Divers all over the world dive in pursuit of perfect conditions: the creatures,
colours and contrasts are what makes diving so enjoyable. Unbeknownst to
them, nearly 50% of divers do not experience the full wonder of the
underwater world. This is because, they cannot see clearly without
corrective lenses.

Contact lenses have made it possible for a lot more people to enjoy diving.
A younger person who normally wears contact lenses can dive with their
lenses, yet there are a large number of older divers who require corrective
lenses for either near or distance viewing. These divers need to be able to
read their gauges and enjoy the underwater environment. With the growing
popularity of underwater photography divers need to be able to check their
camera settings and LCD screens on the back of the digital cameras, whilst
taking in the whole experience of the dive.

There is a solution that is commercially available as certain mask
manufactures offer prescription lenses. But as effective as these
lenses are they do not meet the needs of all visual conditions.

One of my most fond experiences whilst diving is being tapped on the shoulder by a buddy pointing upwards to see a Manta Ray gliding out of the abyss or a Whale Shark swimming overhead. Some 40 years ago I was on a dive trip when a dive buddy complained about not being able to see distance underwater - out of the water he would wear glasses for driving but didn’t need them for reading and close work. When he went diving he missed out on half the experience - he would often miss the sharks and barracuda that swam right past us!

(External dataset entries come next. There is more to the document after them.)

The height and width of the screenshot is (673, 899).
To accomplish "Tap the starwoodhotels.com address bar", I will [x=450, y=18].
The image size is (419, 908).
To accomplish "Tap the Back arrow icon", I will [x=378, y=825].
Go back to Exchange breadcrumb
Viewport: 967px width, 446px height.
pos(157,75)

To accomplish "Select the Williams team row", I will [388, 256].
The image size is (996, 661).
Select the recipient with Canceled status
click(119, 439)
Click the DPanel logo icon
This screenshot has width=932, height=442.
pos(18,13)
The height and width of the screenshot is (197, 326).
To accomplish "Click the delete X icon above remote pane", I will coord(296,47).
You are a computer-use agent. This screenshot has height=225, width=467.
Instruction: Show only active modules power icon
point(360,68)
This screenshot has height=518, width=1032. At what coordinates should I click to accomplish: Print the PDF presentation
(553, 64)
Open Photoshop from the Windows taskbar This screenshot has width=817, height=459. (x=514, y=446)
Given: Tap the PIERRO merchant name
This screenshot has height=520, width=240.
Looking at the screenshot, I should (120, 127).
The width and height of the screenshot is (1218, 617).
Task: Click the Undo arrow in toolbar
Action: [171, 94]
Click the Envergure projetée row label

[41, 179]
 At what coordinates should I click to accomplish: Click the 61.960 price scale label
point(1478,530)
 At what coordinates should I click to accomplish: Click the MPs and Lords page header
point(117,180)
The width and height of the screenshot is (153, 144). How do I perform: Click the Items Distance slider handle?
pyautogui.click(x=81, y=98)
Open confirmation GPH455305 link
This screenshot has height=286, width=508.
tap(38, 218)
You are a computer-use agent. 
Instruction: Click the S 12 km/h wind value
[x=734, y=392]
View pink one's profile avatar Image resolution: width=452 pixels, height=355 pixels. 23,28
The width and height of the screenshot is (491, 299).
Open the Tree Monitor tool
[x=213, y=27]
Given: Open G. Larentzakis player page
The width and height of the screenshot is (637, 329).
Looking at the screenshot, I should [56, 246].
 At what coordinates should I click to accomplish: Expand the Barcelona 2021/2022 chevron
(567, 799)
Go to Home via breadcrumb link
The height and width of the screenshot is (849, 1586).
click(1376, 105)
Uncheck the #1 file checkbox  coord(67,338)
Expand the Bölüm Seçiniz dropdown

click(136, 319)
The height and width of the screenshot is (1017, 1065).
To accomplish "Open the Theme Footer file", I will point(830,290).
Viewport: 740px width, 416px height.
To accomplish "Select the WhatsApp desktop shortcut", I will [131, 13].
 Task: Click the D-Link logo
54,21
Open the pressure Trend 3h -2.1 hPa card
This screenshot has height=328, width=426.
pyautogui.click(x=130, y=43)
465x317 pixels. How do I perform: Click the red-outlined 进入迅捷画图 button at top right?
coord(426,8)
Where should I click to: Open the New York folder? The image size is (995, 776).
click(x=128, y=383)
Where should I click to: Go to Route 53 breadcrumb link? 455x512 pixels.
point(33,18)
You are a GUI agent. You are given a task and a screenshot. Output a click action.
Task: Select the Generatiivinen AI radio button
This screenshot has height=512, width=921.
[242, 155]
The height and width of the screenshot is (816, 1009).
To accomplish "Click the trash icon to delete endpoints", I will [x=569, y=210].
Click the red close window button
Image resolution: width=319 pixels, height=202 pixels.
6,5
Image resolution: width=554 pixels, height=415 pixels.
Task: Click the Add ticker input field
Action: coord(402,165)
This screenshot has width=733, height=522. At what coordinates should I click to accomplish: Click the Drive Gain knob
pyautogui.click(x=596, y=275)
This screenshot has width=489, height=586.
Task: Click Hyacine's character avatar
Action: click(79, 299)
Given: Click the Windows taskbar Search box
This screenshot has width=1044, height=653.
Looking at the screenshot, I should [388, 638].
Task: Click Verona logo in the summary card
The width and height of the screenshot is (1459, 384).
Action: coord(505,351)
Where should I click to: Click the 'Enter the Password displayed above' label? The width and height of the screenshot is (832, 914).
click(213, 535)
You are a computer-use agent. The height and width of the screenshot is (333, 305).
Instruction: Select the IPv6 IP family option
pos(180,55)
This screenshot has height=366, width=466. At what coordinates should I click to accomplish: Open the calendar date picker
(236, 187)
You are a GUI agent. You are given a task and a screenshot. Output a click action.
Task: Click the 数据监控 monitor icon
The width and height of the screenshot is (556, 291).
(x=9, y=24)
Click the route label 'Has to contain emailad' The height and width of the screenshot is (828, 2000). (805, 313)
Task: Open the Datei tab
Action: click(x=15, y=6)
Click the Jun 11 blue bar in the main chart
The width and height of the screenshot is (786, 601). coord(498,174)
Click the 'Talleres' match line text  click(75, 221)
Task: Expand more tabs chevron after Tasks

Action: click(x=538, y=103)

At the time there was no commercial solution available for him and I thought I’d combine my profession (Optometry) and passion (diving) and offer him a window to the underwater world that he did not have. I fitted distance vision lenses in the upper half of his mask to create a “reverse bi-focal” enabling him to see distance underwater while not affecting his close-vision. See fig 1

The adhesive I used was not very attractive but the epoxy mixture held and the solution was more than functional. Over time and through trial and error I revised the process before settling on a combination of lenses and adhesive that I have found work best.

No two people’s faces are the same which makes the process totally custom.  The testing of the eyes aside, the whole process is rather technical as I need to ensure that the lenses are fixed to the mask at the correct height and width apart.  See fig 2

Since that first mask back in 1968, I have prescribed my solution to more than 500 other divers and their feedback has been startling - being able to see clearly underwater was like they were re-living the euphoria of their first dive. I even received a call from a diver whose spectacles were knocked off his face by a wave while on a dive trip in Kwazulu-Natal. This was quite a predicament as I could not get new glasses to him before the long weekend was over and he needed to drive back to Joburg, His solution to this problem was simply drive back, wearing his prescription dive mask. This created great entertainment for all the other road users… his wife was not as impressed!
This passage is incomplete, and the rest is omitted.